There are two main scenarios for further panda-bond market development. The first one assumes that the variation in the yields and their average values will remain low, provided that there are no defaults on bonds; the second scenario assumes an increase in the variation amid defaults by some borrowers, first of all, red chips.
Figure 6. YTM trends in panda bonds and dim sum bonds issued by foreign companies
Source: Bloomberg
Figure 7. Aggregate panda bond redemptions will peak in 2021
Source: Wind
RUSAL has been the sole Russian issuer of panda bonds to date
In 2017, the Russian aluminum manufacturer UC RUSAL issued panda bonds twice: for RMB 1 bln on March 20, 2017 and for RMB 500 mln on March 4, 2017, which is a relatively insignificant volume compared to other issuers. The bond issues were driven by the company's intentions to strengthen its presence in the Chinese domestic market and to further develop cooperation with Asian partners.
Table 2. Panda bond offerings by RUSAL at Shanghai Stock Exchange
March 2017 | September 2017 | |
Issuer | UC RUSAL | UC RUSAL |
Offer | Private offering | Private offering |
Rating by Fitch | B+ | B+ |
Rating by China Chengxin | AA+ | AA+ |
Offering volume | RMB 1 bln | RMB 500 mln |
Maturity | 3 years | 3 years |
Coupon rate | 5.5% | 5.5% |
Market | Shanghai Stock Exchange | Shanghai Stock Exchange |
Source: Bloomberg
High YTMs hinder a stronger growth in the panda-bond market
Bloomberg Liquidity Assessment is a measure of liquidity that includes such parameters as price volatility and securities price indicators.
From the viewpoint of issuers, panda bonds and dim sum bonds are still unable to compete with euro- or dollar-denominated debt obligations that offer much lower yields.
ACRA does not expect that the panda-bond market will become an alternative to dollar and euro denominated loans in the foreseeable future. In addition to high yields, there are other circumstances that hinder more active development of the market, including complicated regulatory approval procedures and low liquidity. According to the market rules, any panda bond may be offered in the market only after it is admitted by Chinese regulators, who mainly look at the issuer's creditworthiness. This, in turn, may prove to be a serious obstacle for those potential issuers who have a modest track record in the international debt market.

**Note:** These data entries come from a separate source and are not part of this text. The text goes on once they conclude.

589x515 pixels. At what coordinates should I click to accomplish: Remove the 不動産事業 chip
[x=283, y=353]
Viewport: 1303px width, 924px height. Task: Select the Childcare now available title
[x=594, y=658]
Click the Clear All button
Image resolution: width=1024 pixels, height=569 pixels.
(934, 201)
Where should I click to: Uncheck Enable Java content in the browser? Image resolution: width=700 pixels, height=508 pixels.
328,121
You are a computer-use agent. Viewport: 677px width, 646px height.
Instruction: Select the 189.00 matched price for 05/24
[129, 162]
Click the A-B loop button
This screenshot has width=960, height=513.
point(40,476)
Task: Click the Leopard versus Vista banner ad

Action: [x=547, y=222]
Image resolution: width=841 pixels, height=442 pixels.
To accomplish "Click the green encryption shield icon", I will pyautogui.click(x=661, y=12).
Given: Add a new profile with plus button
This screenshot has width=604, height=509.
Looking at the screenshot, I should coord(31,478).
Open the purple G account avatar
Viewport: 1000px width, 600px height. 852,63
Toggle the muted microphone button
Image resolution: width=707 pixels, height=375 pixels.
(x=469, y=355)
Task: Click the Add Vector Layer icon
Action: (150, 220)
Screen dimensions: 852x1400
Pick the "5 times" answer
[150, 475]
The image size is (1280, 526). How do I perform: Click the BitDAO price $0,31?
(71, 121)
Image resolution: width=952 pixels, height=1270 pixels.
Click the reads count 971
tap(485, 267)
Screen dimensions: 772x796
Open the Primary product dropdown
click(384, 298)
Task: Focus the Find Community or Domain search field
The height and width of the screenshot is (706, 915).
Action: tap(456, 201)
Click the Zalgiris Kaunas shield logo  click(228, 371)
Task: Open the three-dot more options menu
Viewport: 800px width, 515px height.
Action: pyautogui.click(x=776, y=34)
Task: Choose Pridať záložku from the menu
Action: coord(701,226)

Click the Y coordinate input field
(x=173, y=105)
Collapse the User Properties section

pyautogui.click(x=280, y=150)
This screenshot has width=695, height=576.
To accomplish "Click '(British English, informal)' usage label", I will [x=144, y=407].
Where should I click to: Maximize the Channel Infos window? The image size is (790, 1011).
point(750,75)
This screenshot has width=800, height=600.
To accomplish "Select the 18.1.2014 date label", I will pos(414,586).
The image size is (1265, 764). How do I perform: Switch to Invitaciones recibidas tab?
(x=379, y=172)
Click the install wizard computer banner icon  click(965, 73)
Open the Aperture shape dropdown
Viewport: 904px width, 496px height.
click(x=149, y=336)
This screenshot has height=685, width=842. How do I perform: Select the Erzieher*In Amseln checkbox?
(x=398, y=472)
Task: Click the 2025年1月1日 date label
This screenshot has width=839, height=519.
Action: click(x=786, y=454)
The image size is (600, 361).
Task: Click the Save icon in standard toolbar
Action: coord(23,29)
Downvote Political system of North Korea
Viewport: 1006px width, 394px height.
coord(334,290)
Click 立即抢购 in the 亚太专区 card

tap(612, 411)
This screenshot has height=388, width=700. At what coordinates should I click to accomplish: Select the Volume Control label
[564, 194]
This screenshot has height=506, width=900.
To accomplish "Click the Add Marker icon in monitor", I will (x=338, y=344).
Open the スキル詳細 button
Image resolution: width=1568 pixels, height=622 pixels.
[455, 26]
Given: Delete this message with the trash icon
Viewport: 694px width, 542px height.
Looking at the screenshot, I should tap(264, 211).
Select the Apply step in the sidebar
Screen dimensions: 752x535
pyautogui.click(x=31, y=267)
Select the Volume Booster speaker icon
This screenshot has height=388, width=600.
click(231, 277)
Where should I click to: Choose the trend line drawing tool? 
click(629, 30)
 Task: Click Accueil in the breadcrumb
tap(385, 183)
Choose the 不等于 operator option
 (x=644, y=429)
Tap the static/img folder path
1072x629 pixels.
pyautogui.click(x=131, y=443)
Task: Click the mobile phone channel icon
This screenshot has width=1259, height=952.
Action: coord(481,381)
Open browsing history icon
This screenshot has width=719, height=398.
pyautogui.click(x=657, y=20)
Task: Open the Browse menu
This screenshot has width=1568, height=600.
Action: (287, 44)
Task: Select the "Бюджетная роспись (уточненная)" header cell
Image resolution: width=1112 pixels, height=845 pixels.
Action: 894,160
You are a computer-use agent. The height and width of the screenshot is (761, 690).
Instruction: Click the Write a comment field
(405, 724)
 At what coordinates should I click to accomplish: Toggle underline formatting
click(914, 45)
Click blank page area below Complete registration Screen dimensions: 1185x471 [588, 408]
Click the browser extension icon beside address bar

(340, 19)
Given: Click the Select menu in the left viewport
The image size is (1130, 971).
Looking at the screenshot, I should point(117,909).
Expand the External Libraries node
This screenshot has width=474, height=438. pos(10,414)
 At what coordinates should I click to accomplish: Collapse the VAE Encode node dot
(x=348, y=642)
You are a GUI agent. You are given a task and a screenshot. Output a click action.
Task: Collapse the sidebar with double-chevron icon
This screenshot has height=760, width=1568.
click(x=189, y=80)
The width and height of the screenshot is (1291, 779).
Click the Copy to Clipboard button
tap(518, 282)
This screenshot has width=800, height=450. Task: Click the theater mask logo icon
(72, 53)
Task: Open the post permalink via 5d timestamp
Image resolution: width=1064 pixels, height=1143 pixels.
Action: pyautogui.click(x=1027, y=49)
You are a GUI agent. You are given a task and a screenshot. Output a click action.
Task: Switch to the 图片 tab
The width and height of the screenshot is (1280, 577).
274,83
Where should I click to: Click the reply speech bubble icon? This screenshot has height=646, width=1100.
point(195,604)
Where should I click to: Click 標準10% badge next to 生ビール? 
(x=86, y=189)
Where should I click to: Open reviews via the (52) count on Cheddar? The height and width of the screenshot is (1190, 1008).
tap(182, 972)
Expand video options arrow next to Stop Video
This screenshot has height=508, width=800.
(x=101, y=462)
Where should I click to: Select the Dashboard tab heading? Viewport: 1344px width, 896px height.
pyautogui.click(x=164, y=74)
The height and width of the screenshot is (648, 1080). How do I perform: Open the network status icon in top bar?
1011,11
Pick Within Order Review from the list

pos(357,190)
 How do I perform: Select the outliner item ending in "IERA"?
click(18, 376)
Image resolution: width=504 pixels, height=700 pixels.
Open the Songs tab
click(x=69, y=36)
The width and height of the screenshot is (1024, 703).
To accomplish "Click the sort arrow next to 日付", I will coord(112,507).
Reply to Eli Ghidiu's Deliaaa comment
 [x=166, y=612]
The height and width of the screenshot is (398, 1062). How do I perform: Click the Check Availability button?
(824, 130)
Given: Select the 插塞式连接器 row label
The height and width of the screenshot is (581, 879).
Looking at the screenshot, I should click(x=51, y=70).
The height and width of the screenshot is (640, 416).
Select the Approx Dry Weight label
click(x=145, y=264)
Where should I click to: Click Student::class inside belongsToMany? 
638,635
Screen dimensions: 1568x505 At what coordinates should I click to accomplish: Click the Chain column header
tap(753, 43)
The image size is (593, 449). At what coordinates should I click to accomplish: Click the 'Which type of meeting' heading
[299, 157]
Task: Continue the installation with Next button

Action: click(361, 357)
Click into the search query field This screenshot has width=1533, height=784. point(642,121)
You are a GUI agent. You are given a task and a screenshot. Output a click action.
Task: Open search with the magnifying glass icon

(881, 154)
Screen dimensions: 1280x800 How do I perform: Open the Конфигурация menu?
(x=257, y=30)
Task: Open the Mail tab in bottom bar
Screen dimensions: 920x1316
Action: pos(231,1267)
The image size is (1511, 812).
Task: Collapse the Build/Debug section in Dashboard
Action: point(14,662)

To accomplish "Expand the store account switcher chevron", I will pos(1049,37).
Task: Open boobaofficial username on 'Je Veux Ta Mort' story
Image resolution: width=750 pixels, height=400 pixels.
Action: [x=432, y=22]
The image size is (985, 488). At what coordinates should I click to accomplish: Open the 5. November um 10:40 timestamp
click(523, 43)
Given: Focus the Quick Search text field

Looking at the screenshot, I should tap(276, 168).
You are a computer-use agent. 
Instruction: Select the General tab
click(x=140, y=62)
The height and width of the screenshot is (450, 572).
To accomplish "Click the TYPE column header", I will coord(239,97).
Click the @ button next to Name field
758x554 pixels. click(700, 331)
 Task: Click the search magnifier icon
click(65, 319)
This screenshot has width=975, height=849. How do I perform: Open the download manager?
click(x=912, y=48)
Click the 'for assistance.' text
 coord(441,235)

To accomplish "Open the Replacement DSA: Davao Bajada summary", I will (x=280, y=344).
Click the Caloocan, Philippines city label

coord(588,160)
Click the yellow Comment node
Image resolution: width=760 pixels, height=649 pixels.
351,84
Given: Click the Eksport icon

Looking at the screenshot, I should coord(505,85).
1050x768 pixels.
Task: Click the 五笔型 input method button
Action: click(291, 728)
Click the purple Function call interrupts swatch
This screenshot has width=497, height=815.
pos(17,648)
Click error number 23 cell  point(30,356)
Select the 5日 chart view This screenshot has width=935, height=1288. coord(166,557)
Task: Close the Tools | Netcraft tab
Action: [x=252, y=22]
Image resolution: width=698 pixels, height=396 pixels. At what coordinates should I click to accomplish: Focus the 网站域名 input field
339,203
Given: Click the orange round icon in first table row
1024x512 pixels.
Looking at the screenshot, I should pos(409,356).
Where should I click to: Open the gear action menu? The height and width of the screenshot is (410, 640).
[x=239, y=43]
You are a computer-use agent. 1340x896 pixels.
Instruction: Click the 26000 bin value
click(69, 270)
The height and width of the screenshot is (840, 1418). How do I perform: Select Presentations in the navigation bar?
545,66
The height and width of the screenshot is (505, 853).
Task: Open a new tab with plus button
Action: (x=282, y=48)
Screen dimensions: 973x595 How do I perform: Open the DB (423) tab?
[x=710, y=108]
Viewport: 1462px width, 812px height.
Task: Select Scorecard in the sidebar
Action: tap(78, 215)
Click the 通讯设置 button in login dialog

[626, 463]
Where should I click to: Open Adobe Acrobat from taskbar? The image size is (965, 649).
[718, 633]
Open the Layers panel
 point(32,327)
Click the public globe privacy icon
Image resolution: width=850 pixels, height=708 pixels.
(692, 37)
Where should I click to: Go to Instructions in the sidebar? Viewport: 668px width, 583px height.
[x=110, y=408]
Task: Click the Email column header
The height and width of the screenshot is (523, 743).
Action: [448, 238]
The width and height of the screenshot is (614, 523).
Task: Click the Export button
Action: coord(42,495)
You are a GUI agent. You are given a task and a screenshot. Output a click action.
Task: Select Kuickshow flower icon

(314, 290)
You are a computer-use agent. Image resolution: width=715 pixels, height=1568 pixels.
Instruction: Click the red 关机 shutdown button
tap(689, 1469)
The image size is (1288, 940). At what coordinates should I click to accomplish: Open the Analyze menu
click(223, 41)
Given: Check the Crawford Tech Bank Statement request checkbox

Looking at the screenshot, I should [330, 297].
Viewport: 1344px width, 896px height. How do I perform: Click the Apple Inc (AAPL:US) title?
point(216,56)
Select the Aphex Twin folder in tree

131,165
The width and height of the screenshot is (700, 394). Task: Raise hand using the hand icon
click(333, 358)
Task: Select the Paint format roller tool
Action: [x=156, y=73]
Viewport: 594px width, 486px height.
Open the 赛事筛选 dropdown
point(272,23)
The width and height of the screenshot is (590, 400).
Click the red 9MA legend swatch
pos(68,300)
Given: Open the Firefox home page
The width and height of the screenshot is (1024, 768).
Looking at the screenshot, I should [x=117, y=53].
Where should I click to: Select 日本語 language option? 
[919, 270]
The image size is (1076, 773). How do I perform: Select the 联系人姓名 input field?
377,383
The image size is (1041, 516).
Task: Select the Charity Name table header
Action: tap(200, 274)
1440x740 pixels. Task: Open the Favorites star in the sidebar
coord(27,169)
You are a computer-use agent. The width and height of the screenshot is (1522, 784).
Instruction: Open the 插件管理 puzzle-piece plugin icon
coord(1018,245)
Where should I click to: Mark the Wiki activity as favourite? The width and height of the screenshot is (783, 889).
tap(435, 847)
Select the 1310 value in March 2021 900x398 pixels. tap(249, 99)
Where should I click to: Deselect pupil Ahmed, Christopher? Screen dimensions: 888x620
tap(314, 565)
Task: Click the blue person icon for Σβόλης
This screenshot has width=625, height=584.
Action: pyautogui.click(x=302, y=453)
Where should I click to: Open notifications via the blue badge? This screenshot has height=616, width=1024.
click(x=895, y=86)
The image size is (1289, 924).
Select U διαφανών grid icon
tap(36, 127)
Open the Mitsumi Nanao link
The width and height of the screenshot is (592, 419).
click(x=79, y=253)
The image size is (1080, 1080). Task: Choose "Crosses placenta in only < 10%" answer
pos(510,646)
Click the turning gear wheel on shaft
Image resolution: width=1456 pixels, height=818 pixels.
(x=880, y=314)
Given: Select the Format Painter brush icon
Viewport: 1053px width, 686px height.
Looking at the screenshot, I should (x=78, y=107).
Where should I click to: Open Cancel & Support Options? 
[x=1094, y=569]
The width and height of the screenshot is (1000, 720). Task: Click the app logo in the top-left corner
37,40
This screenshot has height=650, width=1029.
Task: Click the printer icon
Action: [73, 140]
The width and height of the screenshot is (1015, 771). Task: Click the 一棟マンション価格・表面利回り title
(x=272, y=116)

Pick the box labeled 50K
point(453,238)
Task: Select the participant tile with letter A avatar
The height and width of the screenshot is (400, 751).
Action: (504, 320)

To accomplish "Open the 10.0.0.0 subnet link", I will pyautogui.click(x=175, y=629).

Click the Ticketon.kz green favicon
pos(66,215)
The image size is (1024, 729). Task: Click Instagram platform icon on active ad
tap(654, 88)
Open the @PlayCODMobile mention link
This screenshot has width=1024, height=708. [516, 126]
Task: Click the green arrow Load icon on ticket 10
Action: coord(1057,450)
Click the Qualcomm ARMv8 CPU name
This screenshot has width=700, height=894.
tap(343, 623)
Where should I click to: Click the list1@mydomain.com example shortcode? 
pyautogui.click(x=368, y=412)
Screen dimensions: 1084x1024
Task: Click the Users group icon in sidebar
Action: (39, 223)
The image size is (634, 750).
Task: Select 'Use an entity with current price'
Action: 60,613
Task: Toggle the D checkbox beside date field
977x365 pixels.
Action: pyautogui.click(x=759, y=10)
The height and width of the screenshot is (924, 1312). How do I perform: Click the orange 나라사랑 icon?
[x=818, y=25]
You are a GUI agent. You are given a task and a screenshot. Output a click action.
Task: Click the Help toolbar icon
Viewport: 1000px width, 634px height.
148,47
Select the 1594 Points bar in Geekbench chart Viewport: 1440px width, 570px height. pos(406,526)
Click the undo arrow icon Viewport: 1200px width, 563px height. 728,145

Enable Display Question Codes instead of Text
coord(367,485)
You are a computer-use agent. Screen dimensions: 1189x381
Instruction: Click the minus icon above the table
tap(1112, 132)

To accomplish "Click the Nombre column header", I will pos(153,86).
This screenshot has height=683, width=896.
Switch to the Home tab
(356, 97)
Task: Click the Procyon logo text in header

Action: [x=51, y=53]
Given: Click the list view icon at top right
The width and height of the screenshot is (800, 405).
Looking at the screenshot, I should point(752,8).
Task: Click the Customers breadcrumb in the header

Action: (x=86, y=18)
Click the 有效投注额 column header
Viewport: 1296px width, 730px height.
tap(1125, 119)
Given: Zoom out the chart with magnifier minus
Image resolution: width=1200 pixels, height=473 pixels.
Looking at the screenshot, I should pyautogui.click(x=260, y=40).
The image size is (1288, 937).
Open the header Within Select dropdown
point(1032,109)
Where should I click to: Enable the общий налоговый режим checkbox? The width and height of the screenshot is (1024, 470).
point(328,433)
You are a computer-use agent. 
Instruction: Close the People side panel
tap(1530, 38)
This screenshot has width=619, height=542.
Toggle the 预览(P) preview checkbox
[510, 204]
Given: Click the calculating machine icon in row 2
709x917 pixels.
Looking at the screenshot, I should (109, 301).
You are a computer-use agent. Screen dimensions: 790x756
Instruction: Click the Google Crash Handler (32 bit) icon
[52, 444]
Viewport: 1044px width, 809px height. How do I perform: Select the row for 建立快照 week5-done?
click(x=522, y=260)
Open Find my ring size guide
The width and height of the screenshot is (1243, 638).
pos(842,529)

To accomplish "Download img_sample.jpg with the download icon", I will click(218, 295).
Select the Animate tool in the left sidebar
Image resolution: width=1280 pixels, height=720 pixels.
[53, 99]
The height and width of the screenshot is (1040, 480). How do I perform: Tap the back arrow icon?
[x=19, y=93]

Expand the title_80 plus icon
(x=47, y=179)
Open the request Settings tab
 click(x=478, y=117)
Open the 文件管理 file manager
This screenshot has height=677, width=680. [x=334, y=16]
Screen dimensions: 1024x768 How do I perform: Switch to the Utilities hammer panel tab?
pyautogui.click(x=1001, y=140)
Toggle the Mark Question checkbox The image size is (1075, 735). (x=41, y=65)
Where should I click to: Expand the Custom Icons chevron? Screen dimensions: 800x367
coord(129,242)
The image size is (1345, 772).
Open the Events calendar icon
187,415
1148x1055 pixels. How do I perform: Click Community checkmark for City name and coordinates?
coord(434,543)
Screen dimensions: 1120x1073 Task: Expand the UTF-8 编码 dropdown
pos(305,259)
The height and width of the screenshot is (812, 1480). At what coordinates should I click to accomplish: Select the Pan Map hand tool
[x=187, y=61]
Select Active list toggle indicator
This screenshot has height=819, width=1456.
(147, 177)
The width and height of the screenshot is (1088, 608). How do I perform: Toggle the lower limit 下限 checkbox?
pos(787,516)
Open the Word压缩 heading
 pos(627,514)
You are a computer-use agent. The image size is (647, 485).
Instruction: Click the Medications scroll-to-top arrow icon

For well-known issuers, the approval procedure may take only a few months, but for little-known but creditworthy issuers, it can take years.
This may be due to the fact that the Chinese government strives to ensure the high credit quality of borrowers and to prevent defaults in the market. Low liquidity (as the majority of investors are Chinese commercial banks) is another factor that pushes yields up and, consequently, affects the popularity of panda bonds among potential issuers. It is worth noting that the Bloomberg Liquidity Assessment is equal to 45.84 for panda bonds and 31.18 for dim sum bonds, while for debt securities denominated in US dollars and euros, it is equal to 67.92 and 67.06, respectively. Moreover, until recently, potential issuers were to obtain a credit rating from a Chinese rating agency, but this requirement has become optional after certain amendments have been introduced into the relevant regulations.
At the same time, foreign issuers may find it more advantageous to obtain a rating assigned by a Chinese rating agency, as it reflects their creditworthiness under the national scale in the national currency. It is indicative that, among panda bond issuers, only the government of British Columbia has no rating from a Chinese rating agency.
ACRA expects that the panda bond market will grow further, as more and more companies operating in China and sovereign issuers interested in promoting their image and strengthening ties with the PRC may apply this debt instrument to pursue their goals.